Task to carry out: Please present the listing below as a Markdown table with the columns "Row" and "Text", starting at the line containing "Image resolution: width=929" and continuing through the end of the listing, with one numbered row per line. Skip blank lines, and leave the pictures out of the answer.

Extracted data:

▶

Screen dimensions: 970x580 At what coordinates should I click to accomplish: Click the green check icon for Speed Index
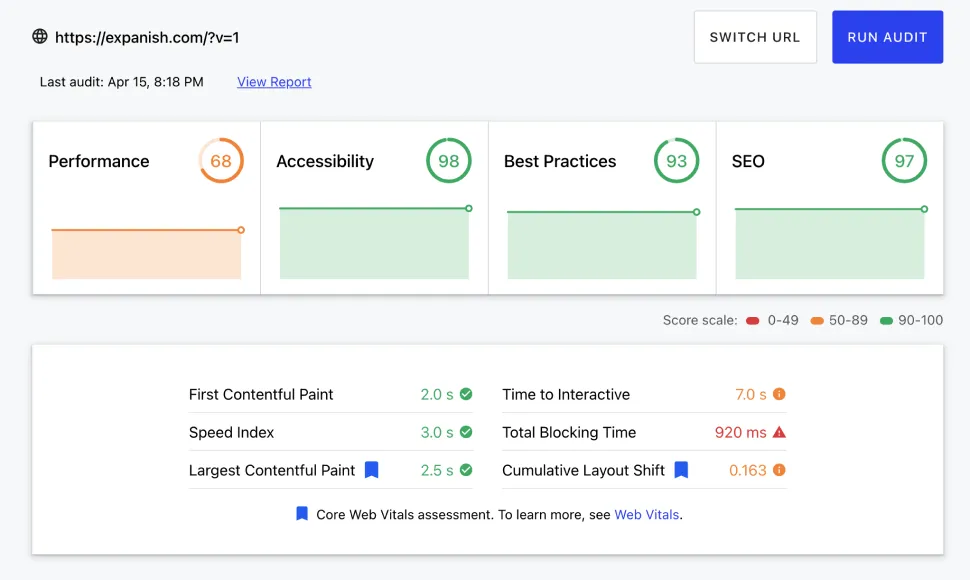point(466,432)
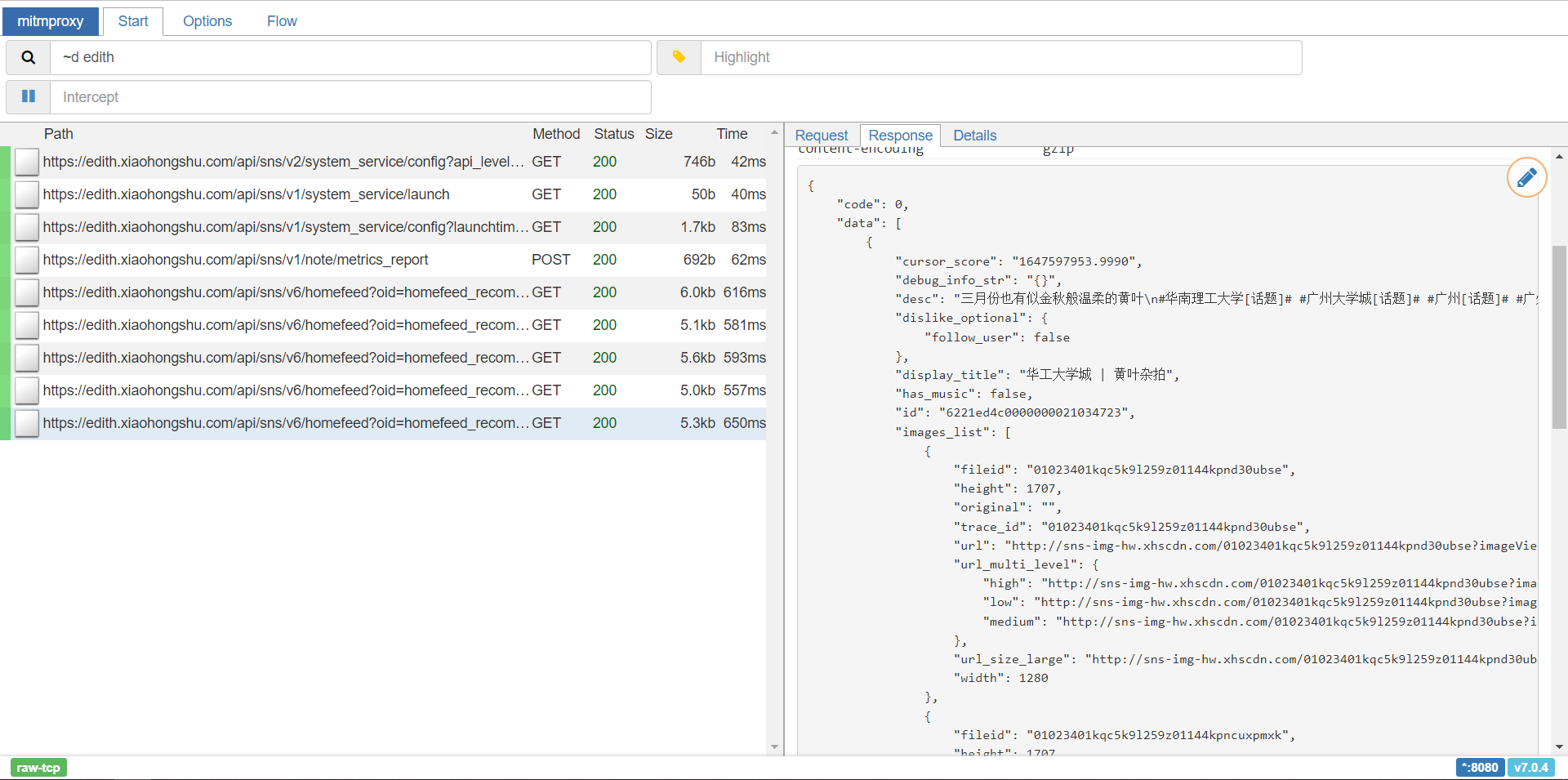Open the Options tab
The width and height of the screenshot is (1568, 780).
point(207,20)
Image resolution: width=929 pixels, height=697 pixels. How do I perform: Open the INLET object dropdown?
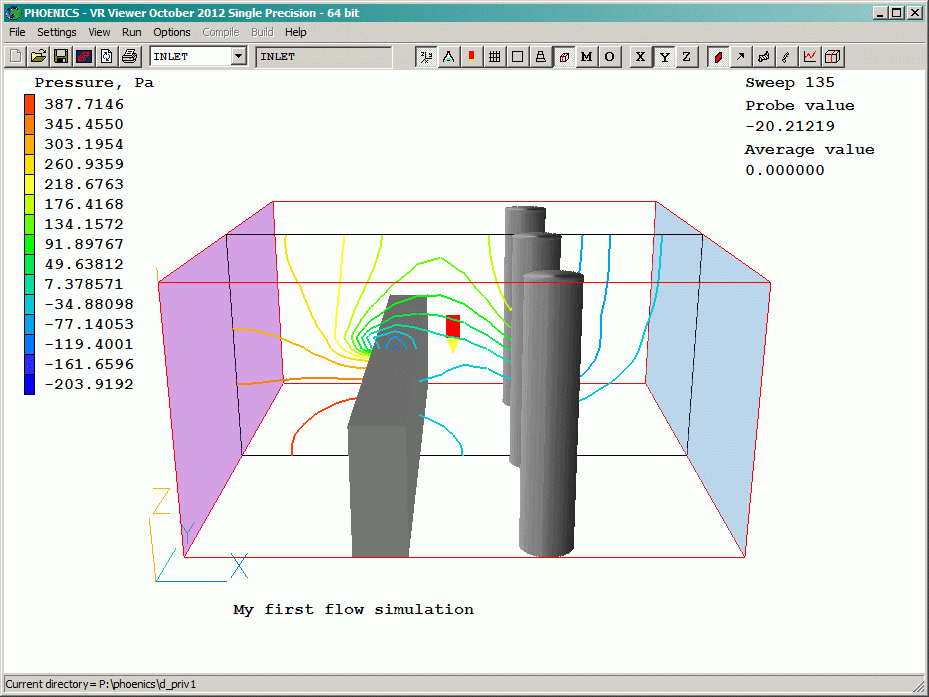238,57
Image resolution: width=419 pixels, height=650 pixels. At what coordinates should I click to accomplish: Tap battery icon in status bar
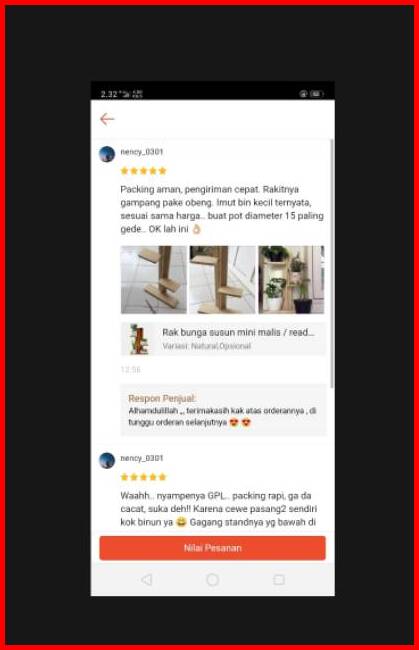(316, 94)
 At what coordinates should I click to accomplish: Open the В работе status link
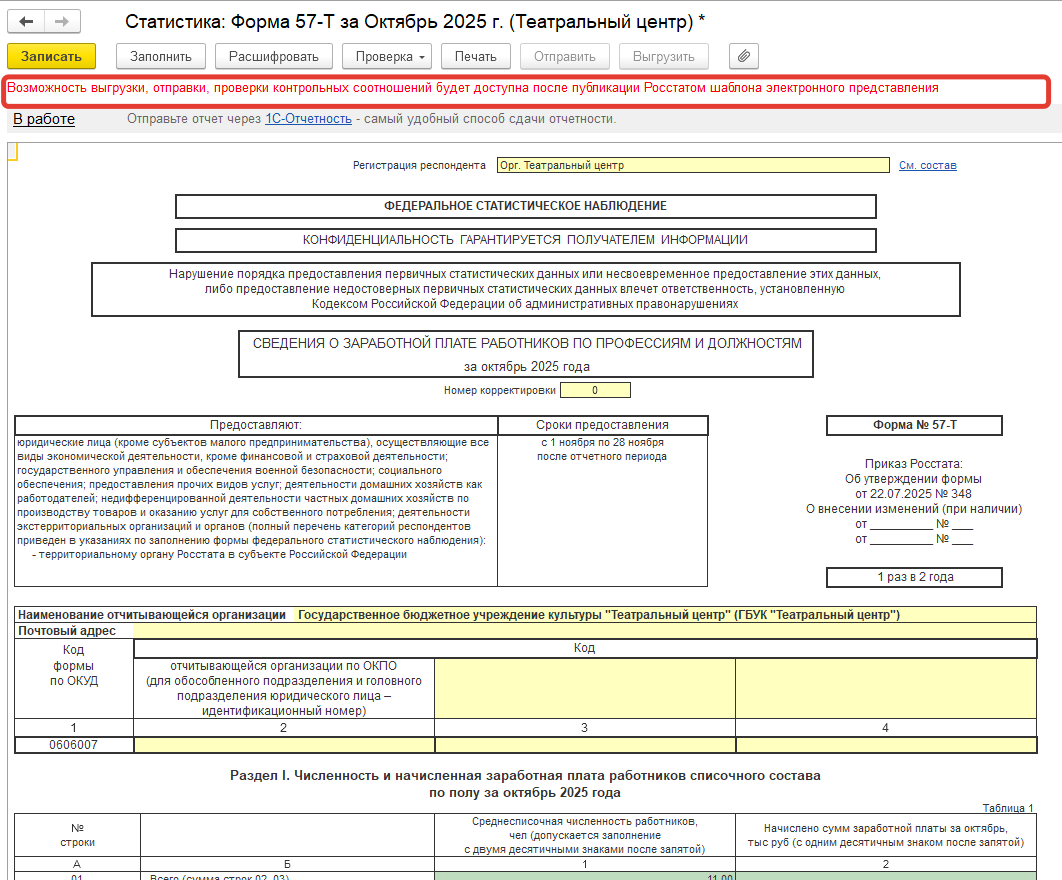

◀

Written answer:
| Row | Text |
|---|---|
| 1 | Image resolution: width=929 pixels, height=697 pixels. How do I perform: Open the INLET object dropdown? |
| 2 | 238,57 |
| 3 | Image resolution: width=419 pixels, height=650 pixels. At what coordinates should I click to accomplish: Tap battery icon in status bar |
| 4 | (316, 94) |
| 5 |  At what coordinates should I click to accomplish: Open the В работе status link |